Forum: Ruby Pipelined Processing

Announcement (2017-05-07): www.ruby-forum.com is now read-only since I unfortunately do not have the time to support and maintain the forum any more. Please see rubyonrails.org/community and ruby-lang.org/en/community for other Rails- und Ruby-related community platforms.
bob.news (Guest)
on 2005-11-20 17:04
(Received via mailing list)
Hi,

this came up recently on IRC: question was how to chain processing so
that
each step runs concurrently to other steps.  While I don't see real
benefit
as long as there are no native threads in Ruby I played around a bit and
this is the result (attached).  There's certainly rool for improvement.
Do
with this whatever you like.

Kind regards

    robert
pesterhazy (Guest)
on 2005-11-20 23:03
(Received via mailing list)
>> this came up recently on IRC: question was how to chain processing so
>> that each step runs concurrently to other steps.  While I don't see real
>> benefit as long as there are no native threads in Ruby I played around a
>> bit and this is the result (attached).  There's certainly rool for
>> improvement.  Do with this whatever you like.

Hello,

it's funny you should bring this up because I just cooked up something
similar (albeit less sophisticated and robust). What I needed was
several tasks being carried out in parallel. In this particular instance
I download several pages using open-uri and output a chunk to webrick as
soon as its processing is finished (as responsiveness is critical). For
network I/O, ruby's pseudo-threads seem to work well, though I agree
native threads would be much better.

Attached the ParallelEnumerate class along with a trivial test case.
Bear with me, it's my first ruby script.

Cheers,
Paulus
bob.news (Guest)
on 2005-11-20 23:27
(Received via mailing list)
Paulus E. <removed_email_address@domain.invalid> wrote:
> several tasks being carried out in parallel.
It's not really similar.  While my program executes several stages of
processing in parallel you are actually doing similar things in
parallel.
At least that's what I understood from your explanation and code.

> In this particular
> instance I download several pages using open-uri and output a chunk
> to webrick as soon as its processing is finished (as responsiveness
> is critical). For network I/O, ruby's pseudo-threads seem to work
> well, though I agree native threads would be much better.

True, as soon as slow IO is involved ruby threads do ok as long as the
processing doesn't use too many resources.

> Attached the ParallelEnumerate class along with a trivial test case.
> Bear with me, it's my first ruby script.

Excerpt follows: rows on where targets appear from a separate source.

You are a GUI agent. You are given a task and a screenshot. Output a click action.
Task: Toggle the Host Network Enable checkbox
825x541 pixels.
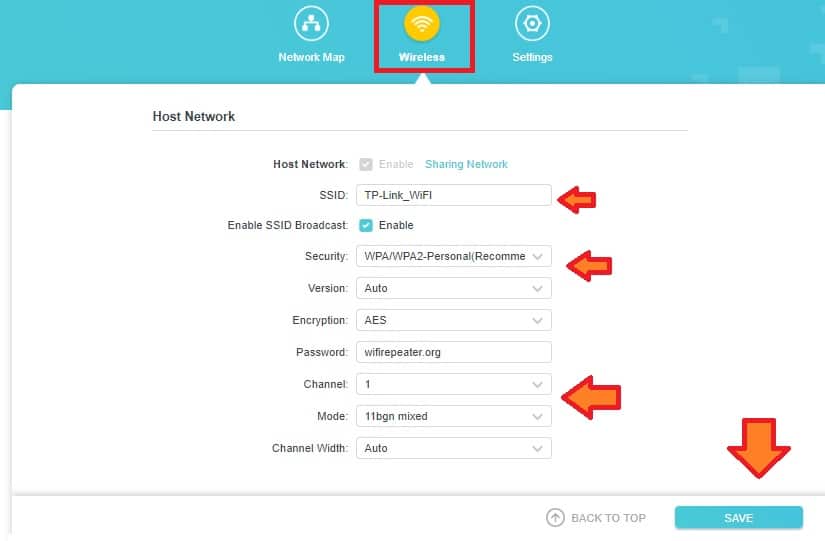click(x=366, y=164)
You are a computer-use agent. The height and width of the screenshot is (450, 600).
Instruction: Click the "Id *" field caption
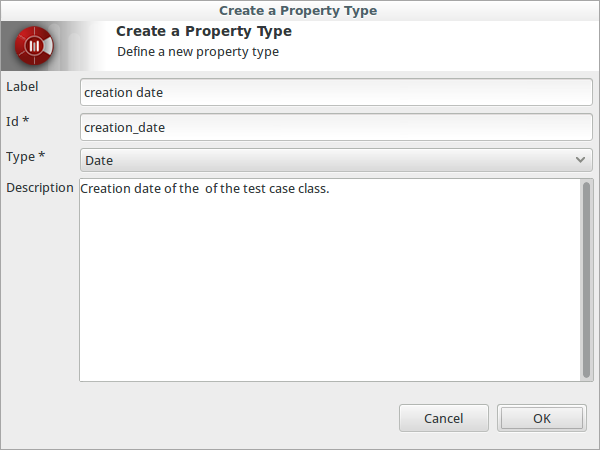point(19,122)
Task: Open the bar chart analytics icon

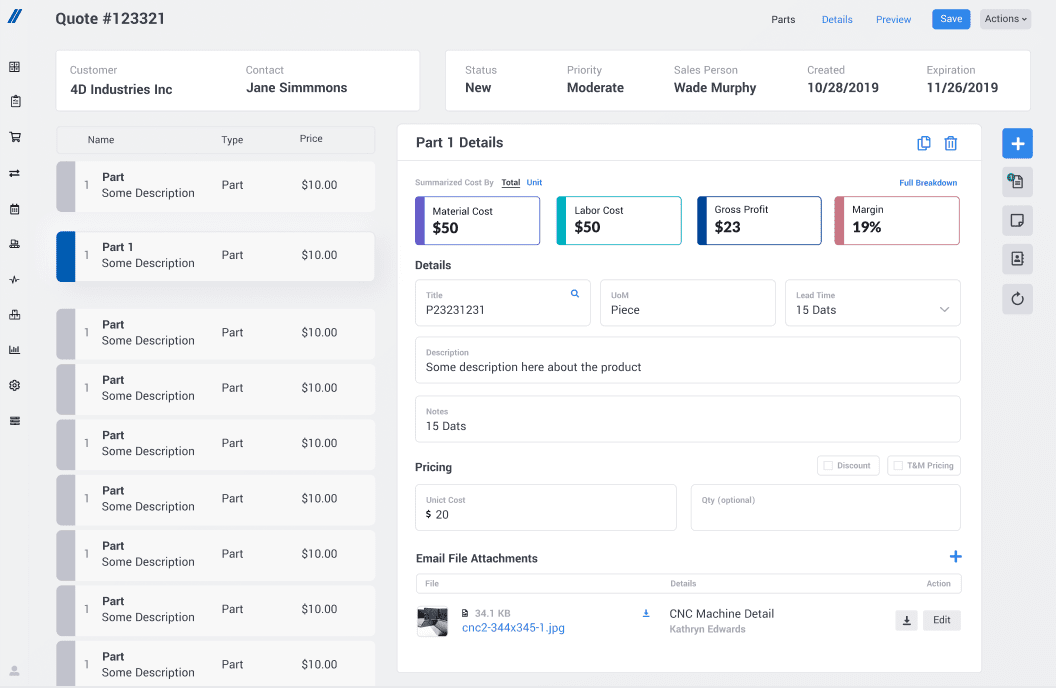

You try to tackle multithreading with your first script?  Wow!  I don't
exactly understand why you use a thread per collection just to fill a
queue.
Maybe I'm missing something here but it looks a bit strange.  Are you
sure
this actually downloads in parallel?

If I would have done this I'd taken a different approach (but maybe I'm
missing some of your requirements): I'd create a queue which receives
URL's
(or whatever tasks you have).  Then I'd set up n threads (n>0, probably
depending on user input) and each thread reads elements from the queue
and
processes them in parallel.  You might as well combine both approaches,
i.e.
if a URL has been downloaded, the content is pushed onto another queue
from
which another number of threads (possible just 1) reads and processes.

Kind regards

    robert
pesterhazy (Guest)
on 2005-11-21 00:08
(Received via mailing list)
Robert K. schrieb:
>> Attached the ParallelEnumerate class along with a trivial test case.
>> Bear with me, it's my first ruby script.
> You try to tackle multithreading with your first script?  Wow!  I don't
> exactly understand why you use a thread per collection just to fill a
> queue. Maybe I'm missing something here but it looks a bit strange.  Are
> you sure this actually downloads in parallel?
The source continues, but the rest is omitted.